_Required task:_ Count the lines in the records below that contain the word "timeline" and reply with only that number.

start Entries

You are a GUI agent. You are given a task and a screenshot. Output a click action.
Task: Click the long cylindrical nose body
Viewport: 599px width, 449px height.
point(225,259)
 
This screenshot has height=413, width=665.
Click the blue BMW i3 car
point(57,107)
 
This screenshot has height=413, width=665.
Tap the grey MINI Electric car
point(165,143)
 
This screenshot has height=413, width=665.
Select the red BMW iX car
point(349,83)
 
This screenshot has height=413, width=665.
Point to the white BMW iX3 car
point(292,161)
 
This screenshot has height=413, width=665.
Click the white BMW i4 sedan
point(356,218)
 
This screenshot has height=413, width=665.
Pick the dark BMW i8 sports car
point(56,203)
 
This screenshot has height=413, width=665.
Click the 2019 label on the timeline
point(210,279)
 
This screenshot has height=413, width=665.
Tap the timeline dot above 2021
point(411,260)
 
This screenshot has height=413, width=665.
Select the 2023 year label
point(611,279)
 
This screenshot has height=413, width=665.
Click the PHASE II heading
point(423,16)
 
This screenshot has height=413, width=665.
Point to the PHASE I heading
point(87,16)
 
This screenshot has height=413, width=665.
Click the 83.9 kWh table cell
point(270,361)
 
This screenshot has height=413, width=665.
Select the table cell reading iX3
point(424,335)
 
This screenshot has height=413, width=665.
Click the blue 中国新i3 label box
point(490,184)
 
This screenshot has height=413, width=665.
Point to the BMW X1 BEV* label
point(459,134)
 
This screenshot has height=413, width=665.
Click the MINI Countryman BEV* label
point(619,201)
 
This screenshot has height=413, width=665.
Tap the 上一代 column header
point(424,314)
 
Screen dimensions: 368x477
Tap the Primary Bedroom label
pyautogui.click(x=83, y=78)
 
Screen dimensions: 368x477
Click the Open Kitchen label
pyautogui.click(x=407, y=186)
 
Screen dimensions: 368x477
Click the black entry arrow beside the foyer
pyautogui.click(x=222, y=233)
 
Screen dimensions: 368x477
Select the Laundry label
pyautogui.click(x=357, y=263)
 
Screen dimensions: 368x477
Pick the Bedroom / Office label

end Entries

_Task output:_ 2